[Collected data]
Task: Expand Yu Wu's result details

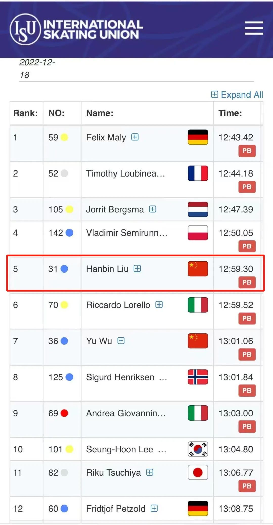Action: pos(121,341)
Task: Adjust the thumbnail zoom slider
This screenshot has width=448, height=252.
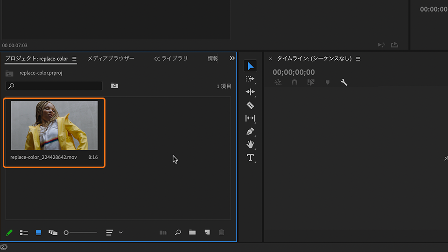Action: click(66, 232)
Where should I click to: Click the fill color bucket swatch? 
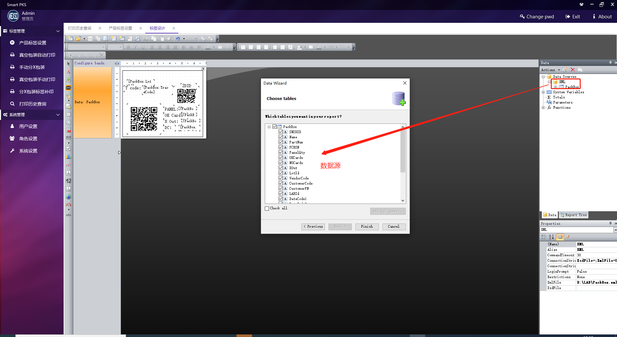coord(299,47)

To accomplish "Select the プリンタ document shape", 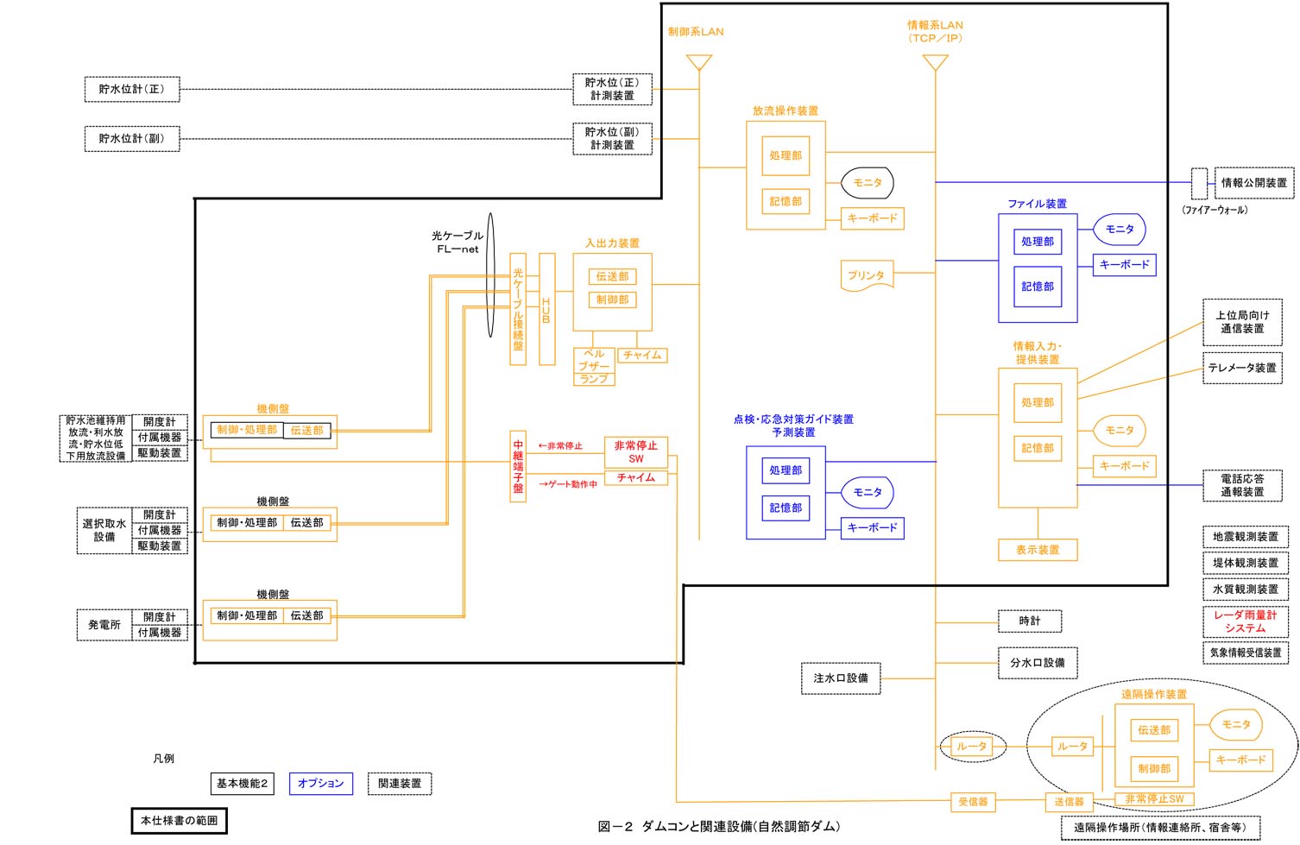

## [WHAT YOU WILL DO]
The entries above need to be repeated in full, word for word. Skip the images.

## [RESPONSE FOR THIS EXERCISE]
Task: Expand Yu Wu's result details

Action: pos(121,341)
Task: Adjust the thumbnail zoom slider
This screenshot has width=448, height=252.
Action: click(66, 232)
Where should I click to: Click the fill color bucket swatch? 
coord(299,47)

To accomplish "Select the プリンタ document shape", 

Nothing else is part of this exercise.